*** Provided data Section Begins ***

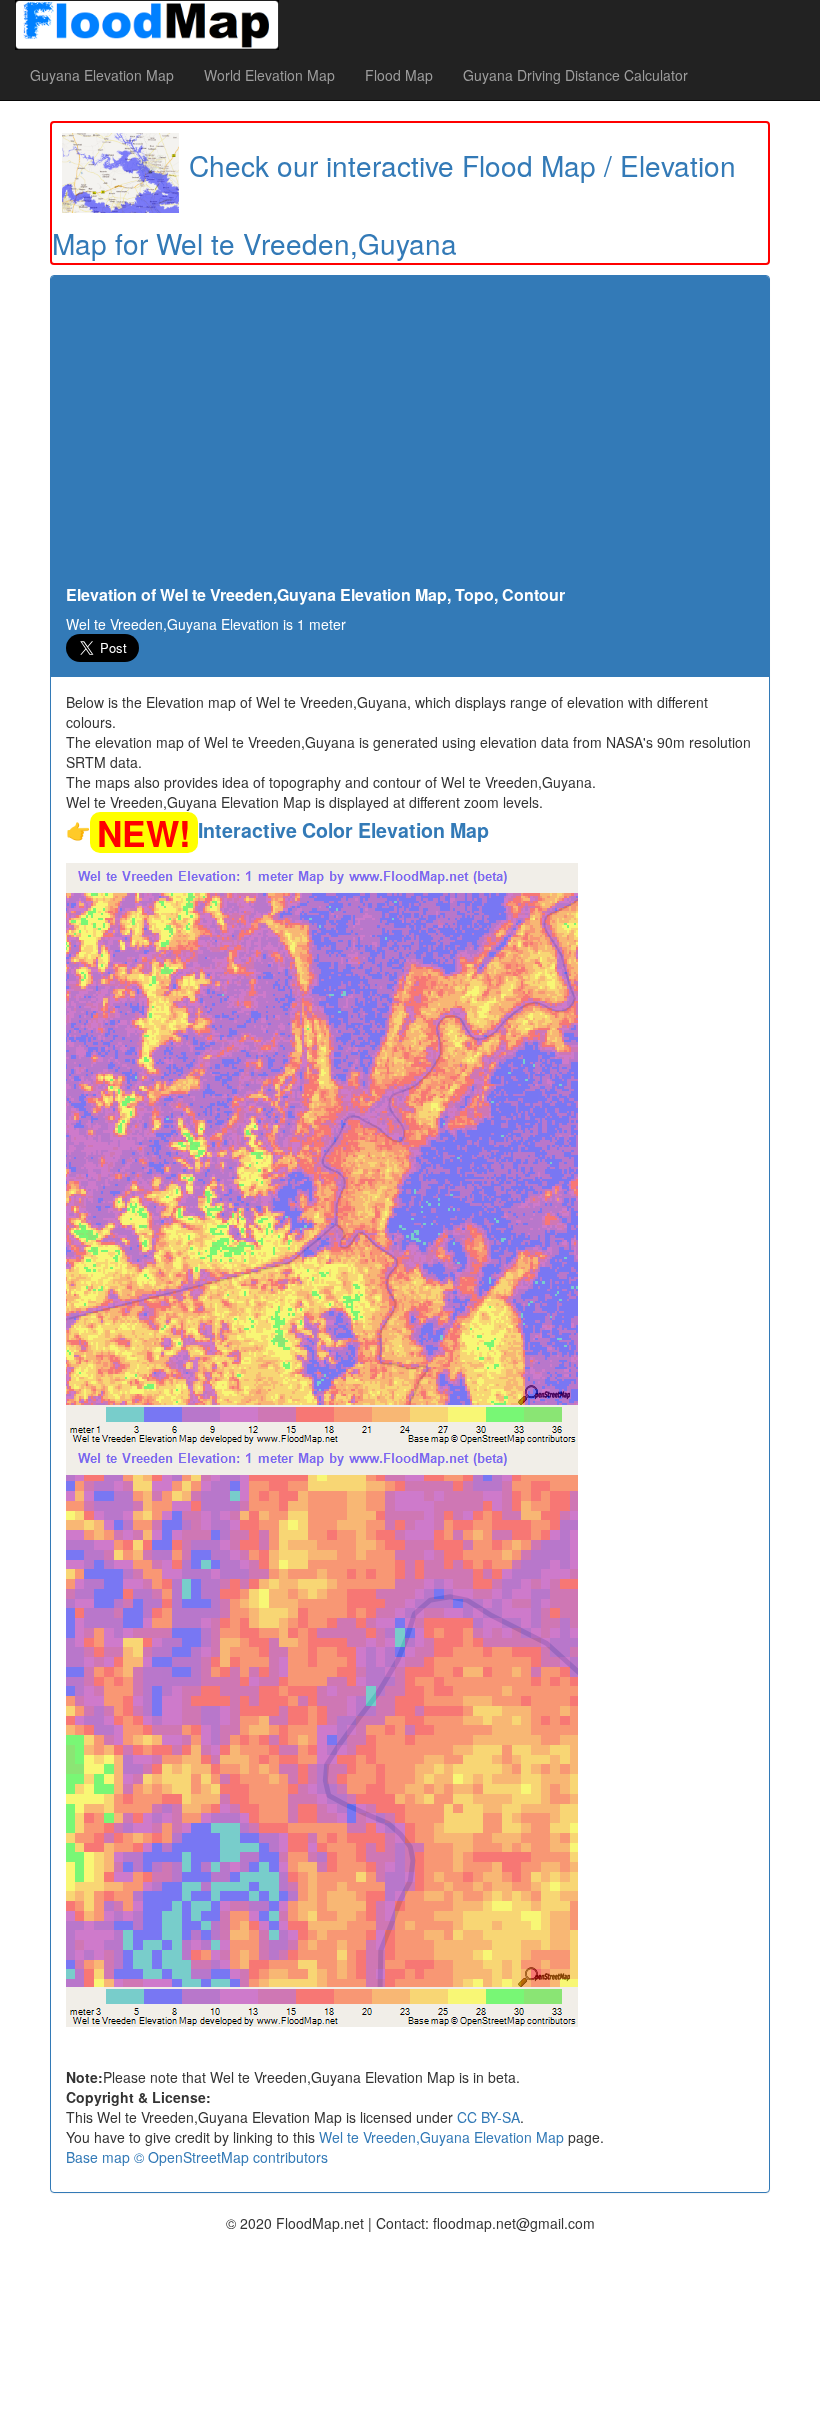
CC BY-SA (488, 2117)
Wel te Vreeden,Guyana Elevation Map (441, 2137)
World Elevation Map (269, 75)
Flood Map (399, 75)
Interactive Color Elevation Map (343, 830)
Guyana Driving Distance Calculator (575, 75)
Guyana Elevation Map (102, 75)
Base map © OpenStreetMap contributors (197, 2157)
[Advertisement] (410, 436)
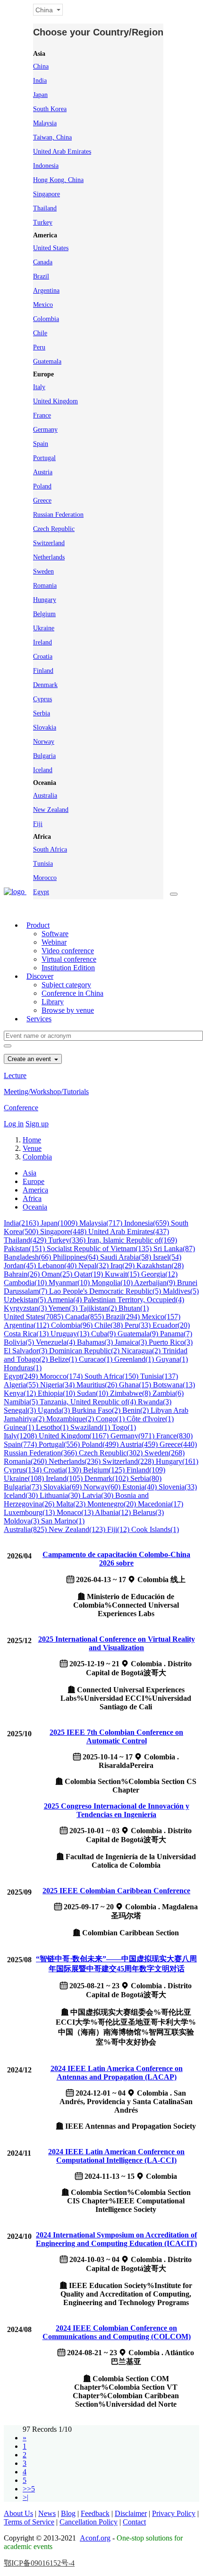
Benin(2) (136, 1410)
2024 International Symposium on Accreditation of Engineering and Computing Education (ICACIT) (116, 2239)
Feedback (95, 2513)
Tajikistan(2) (98, 1308)
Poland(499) (101, 1444)
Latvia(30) (98, 1495)
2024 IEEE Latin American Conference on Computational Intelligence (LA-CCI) (116, 2156)
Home (32, 1140)
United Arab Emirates (62, 151)
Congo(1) (111, 1419)
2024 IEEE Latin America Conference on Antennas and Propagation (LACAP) (117, 2072)
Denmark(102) (107, 1478)
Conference (21, 1108)
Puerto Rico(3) (171, 1342)
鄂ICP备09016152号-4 (39, 2563)
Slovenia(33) (178, 1487)
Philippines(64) (76, 1257)
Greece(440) (178, 1444)
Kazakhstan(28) (160, 1266)
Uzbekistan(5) (25, 1300)
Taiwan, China (52, 137)
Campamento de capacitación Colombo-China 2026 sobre (116, 1558)
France (42, 415)
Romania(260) (26, 1461)
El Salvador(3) (26, 1351)
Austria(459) (140, 1444)
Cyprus (42, 699)
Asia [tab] (29, 1173)
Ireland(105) (65, 1478)
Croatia (42, 656)
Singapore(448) (64, 1231)
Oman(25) (58, 1274)
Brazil (41, 276)
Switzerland (49, 543)
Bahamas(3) (96, 1342)
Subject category (66, 985)
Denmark (45, 684)
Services (38, 1019)
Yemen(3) (63, 1308)
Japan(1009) (60, 1223)
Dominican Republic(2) (85, 1351)
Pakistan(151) (25, 1248)
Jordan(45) (21, 1266)
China (41, 66)
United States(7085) (34, 1317)
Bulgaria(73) (23, 1487)
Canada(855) (85, 1317)
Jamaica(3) (132, 1342)
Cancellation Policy (88, 2522)
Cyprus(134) (23, 1470)
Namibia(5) (22, 1402)
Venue (32, 1148)
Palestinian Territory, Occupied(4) (134, 1300)
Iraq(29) (123, 1266)
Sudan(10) (93, 1393)
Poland (42, 486)
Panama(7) (176, 1334)
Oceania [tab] (35, 1207)
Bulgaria (44, 755)
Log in (14, 1124)
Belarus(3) (148, 1512)
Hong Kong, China (58, 179)
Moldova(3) (22, 1521)
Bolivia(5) (20, 1342)
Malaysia (45, 123)
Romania (45, 585)
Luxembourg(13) (30, 1512)
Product (38, 925)
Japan (40, 94)
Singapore (46, 194)
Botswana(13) (174, 1385)
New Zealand (50, 809)
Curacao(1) (96, 1359)
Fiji (37, 823)
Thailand (45, 208)
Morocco (45, 877)
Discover (39, 976)
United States (50, 248)
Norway (43, 741)
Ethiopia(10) (57, 1393)
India (40, 80)
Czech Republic (54, 528)
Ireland (42, 642)
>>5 (29, 2489)
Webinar (54, 942)
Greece (42, 500)
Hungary (44, 599)
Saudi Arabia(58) (126, 1257)
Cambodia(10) (26, 1283)
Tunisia (43, 863)
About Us (18, 2513)
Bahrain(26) (23, 1274)
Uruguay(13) (71, 1334)
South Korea (50, 109)
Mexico (43, 304)
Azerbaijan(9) (155, 1283)
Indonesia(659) (147, 1223)
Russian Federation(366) (41, 1453)
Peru (39, 347)
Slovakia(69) (63, 1487)
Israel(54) (167, 1257)
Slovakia (44, 727)
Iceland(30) (22, 1495)
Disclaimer (131, 2513)
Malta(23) (71, 1504)
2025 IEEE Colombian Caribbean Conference (116, 1891)
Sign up (37, 1124)
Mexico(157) (161, 1317)
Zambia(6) (168, 1393)
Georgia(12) (159, 1274)
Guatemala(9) (139, 1334)
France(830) (174, 1436)
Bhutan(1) (133, 1308)
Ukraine (43, 628)
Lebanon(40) (58, 1266)
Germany (45, 429)
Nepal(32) (94, 1266)
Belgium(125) (105, 1470)
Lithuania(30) (61, 1495)
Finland (43, 670)
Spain (40, 443)
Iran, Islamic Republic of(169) (132, 1240)
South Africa (50, 849)
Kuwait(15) (123, 1274)
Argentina (46, 290)
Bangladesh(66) (28, 1257)
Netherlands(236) (75, 1461)
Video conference (68, 951)
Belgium (44, 614)
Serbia (41, 713)
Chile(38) (109, 1325)
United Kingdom (55, 401)
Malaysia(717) (101, 1223)
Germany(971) (133, 1436)
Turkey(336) (67, 1240)
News (47, 2513)
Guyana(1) (172, 1359)
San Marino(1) (63, 1521)
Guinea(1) (20, 1427)
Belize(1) (64, 1359)
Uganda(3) (55, 1410)
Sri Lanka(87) (174, 1248)
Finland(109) (146, 1470)
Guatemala (47, 361)
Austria (42, 472)
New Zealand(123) (78, 1529)
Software (55, 934)
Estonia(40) (140, 1487)
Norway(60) (103, 1487)
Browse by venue (68, 1010)
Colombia (46, 318)
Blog (68, 2513)
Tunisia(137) (159, 1376)
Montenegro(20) (112, 1504)
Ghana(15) (136, 1385)
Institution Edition (68, 968)
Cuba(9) (104, 1334)
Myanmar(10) (70, 1283)
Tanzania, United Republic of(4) (89, 1402)
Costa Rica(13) (27, 1334)
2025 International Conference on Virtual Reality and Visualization (116, 1643)
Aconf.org (95, 2538)
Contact (134, 2522)
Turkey (42, 222)
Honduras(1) (23, 1368)
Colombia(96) (72, 1325)
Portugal (44, 457)
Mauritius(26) (97, 1385)
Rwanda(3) (154, 1402)
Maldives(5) (181, 1291)
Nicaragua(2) (141, 1351)
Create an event (30, 1058)
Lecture (15, 1075)
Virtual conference (69, 959)
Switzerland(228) (129, 1461)
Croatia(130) (63, 1470)
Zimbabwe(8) (131, 1393)
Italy (39, 387)
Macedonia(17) (160, 1504)
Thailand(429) (26, 1240)
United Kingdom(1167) (74, 1436)
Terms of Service (29, 2522)
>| (25, 2497)
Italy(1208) (21, 1436)
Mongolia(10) (113, 1283)
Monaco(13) (76, 1512)
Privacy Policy (173, 2513)
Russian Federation (58, 514)
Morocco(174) (62, 1376)
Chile (40, 333)
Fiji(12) (119, 1529)
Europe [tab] (33, 1181)
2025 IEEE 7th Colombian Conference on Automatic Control (116, 1736)
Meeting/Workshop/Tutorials (46, 1092)
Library (53, 1002)
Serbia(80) (145, 1478)
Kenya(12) (21, 1393)
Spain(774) (21, 1444)
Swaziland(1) (91, 1427)
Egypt (41, 892)
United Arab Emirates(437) (128, 1231)
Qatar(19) (89, 1274)
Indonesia (46, 165)
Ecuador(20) (171, 1325)
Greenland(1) (135, 1359)
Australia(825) (26, 1529)
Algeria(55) (22, 1385)
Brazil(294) (124, 1317)
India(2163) (22, 1223)
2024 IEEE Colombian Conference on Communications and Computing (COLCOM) (116, 2332)
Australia (45, 795)
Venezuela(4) (56, 1342)
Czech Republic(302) (111, 1453)
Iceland (42, 770)
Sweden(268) (164, 1453)
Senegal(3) (21, 1410)
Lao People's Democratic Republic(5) (106, 1291)
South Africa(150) (112, 1376)
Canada (42, 262)
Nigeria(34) (58, 1385)
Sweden (43, 571)
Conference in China (72, 993)
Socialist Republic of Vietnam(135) (100, 1248)
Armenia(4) (65, 1300)
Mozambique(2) (71, 1419)
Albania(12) (114, 1512)
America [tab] (35, 1190)
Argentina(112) (27, 1325)
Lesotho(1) (53, 1427)
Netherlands (49, 557)
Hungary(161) (177, 1461)
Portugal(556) (60, 1444)
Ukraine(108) (25, 1478)
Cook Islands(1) (155, 1529)
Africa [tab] (32, 1198)
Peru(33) (138, 1325)
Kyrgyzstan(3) (26, 1308)
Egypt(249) (22, 1376)
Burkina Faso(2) (97, 1410)
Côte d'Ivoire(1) (150, 1419)
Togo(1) (124, 1427)
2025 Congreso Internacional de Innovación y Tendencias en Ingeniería (116, 1810)
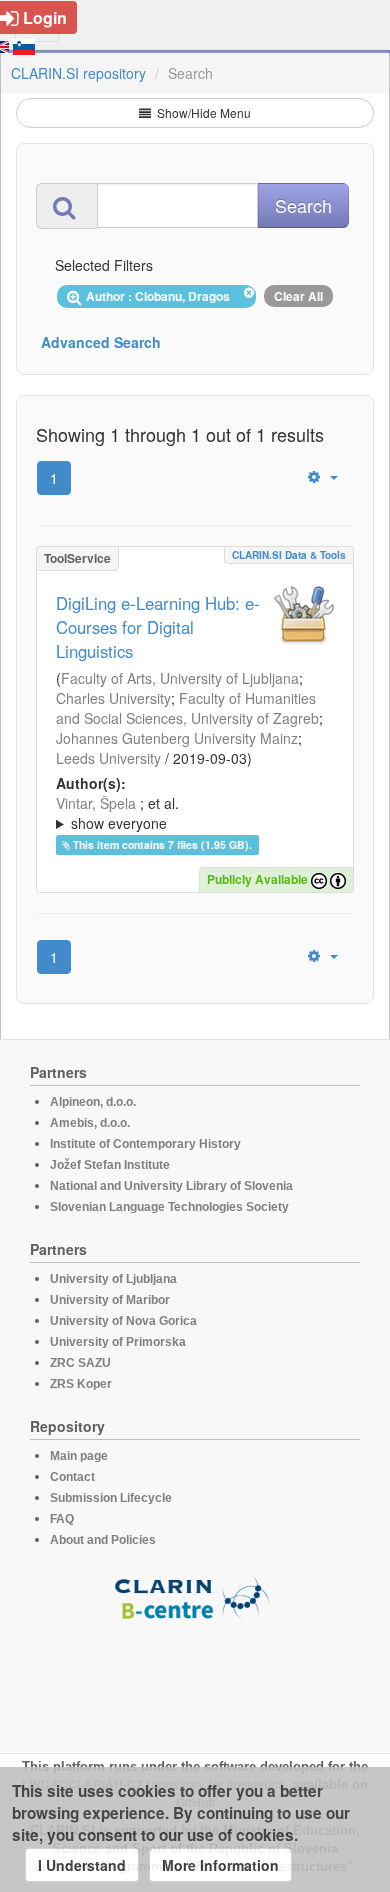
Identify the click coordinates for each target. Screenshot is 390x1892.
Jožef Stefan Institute (110, 1165)
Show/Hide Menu (202, 112)
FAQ (62, 1519)
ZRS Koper (81, 1384)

*** Provided data Section Ends ***

Your task » Could you please find every line of the listing above holding the string "Elevation" and copy it?

Answer for the task »
Wel te Vreeden,Guyana Elevation Map (441, 2137)
World Elevation Map (269, 75)
Interactive Color Elevation Map (343, 830)
Guyana Elevation Map (102, 75)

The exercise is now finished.